Discharge on Sliding Scale and Lantus: A Dangerous and Ineffective Approach
Discharging a patient with a random blood glucose of 300 mg/dL on sliding-scale insulin alone with Lantus 25 units is fundamentally inadequate and contradicts all major diabetes guidelines. This reactive approach will perpetuate dangerous glucose fluctuations and fails to address both fasting and post-prandial hyperglycemia.

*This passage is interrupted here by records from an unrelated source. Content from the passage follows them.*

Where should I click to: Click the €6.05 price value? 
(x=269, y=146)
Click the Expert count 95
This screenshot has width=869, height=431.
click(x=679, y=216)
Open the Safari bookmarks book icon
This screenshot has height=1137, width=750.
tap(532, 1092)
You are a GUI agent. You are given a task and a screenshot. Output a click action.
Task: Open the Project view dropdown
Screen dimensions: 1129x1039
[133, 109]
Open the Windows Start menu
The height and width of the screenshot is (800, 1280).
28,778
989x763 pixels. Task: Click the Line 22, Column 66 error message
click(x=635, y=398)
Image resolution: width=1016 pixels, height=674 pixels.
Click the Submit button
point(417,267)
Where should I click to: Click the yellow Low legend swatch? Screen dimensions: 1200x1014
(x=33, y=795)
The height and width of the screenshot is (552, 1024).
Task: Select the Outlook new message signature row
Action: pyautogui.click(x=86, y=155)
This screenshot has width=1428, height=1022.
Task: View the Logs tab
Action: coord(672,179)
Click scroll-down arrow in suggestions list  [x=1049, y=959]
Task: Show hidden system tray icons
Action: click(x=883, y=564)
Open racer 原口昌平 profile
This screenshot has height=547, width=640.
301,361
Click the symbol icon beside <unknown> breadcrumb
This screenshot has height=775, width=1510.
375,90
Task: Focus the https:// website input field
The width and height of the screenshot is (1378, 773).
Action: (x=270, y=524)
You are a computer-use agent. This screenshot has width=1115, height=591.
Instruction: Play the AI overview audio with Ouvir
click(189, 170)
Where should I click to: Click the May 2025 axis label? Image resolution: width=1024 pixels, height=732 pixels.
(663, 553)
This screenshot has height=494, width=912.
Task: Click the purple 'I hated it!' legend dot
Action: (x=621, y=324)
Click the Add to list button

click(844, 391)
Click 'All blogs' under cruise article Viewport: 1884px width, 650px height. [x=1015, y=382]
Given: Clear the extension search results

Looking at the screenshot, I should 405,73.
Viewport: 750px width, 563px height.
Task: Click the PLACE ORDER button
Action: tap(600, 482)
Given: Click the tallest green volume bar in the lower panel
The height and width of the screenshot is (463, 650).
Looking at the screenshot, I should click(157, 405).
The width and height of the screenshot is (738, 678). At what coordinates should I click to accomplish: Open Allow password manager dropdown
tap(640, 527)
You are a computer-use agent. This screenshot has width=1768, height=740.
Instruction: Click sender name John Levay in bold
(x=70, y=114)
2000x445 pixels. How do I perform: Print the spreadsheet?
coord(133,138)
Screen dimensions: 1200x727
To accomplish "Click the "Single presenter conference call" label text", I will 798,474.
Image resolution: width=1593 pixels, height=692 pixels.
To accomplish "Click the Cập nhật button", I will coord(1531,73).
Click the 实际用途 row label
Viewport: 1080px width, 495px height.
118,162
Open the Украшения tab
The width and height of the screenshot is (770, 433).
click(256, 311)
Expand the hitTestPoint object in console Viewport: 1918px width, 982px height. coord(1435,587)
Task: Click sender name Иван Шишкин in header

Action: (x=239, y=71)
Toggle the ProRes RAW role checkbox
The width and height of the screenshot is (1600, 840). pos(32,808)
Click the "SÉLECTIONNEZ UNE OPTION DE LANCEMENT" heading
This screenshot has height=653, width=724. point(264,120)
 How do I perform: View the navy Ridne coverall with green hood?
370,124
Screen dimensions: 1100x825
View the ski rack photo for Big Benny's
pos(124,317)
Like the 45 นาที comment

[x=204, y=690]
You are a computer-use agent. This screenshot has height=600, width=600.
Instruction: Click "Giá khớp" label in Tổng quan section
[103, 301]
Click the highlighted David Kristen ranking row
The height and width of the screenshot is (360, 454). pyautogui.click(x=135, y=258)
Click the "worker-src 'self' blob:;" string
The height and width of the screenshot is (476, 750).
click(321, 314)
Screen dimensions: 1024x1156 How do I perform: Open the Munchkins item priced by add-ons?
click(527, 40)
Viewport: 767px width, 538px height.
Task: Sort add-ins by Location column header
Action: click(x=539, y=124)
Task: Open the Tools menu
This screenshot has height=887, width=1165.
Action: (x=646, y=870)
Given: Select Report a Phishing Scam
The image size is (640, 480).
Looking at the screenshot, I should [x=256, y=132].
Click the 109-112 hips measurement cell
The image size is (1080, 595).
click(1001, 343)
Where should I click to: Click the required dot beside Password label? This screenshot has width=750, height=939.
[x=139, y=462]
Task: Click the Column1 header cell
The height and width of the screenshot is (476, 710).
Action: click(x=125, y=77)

Why This Regimen Is Condemned by Guidelines
The American Diabetes Association and all major diabetes societies explicitly condemn sliding-scale insulin (SSI) as monotherapy because it treats hyperglycemia only after it occurs, creating a dangerous cycle of hyperglycemia → large correction → hypoglycemia → rebound hyperglycemia. 1 Only approximately 38% of patients achieve mean glucose <140 mg/dL with SSI alone, versus 68% with a scheduled basal-bolus regimen—demonstrating clear inferiority. 1, 2, 3
Sliding-scale insulin provides no scheduled prandial coverage, leaving post-meal glucose spikes unaddressed until they are reactively corrected hours later. 1, 3 This patient's glucose of 300 mg/dL signals both inadequate basal insulin AND uncontrolled post-prandial excursions that require scheduled mealtime insulin, not just correction doses. 1
The Correct Discharge Regimen
Immediate Basal Insulin Adjustment
Increase Lantus aggressively by 4 units every 3 days until fasting glucose consistently reaches 80-130 mg/dL. 1 For a patient with glucose of 300 mg/dL, the starting dose of 25 units is likely insufficient; most patients with this degree of hyperglycemia require 0.3-0.5 units/kg/day total insulin (approximately 21-35 units for a 70 kg patient as basal alone, with additional prandial insulin). 1
Stop basal escalation when the dose approaches 0.5 units/kg/day (approximately 35-50 units for most adults) to avoid "over-basalization." 1 Clinical signals that further basal increases are futile include: basal dose >0.5 units/kg/day, bedtime-to-morning glucose differential ≥50 mg/dL, hypoglycemia episodes, or high glucose variability. 1
Add Scheduled Prandial Insulin Immediately
Initiate rapid-acting insulin (lispro, aspart, or glulisine) at 4 units before each of the three largest meals (or approximately 10% of the current basal dose). 1, 2, 3 Administer this 0-15 minutes before meals for optimal post-prandial control. 1, 2
Titrate each meal dose by 1-2 units (approximately 10-15%) every 3 days based on 2-hour post-prandial glucose readings, targeting <180 mg/dL. 1, 2 This scheduled prandial insulin is essential—correction doses alone cannot replace it. 1, 3
Correction Insulin Protocol (Adjunct Only)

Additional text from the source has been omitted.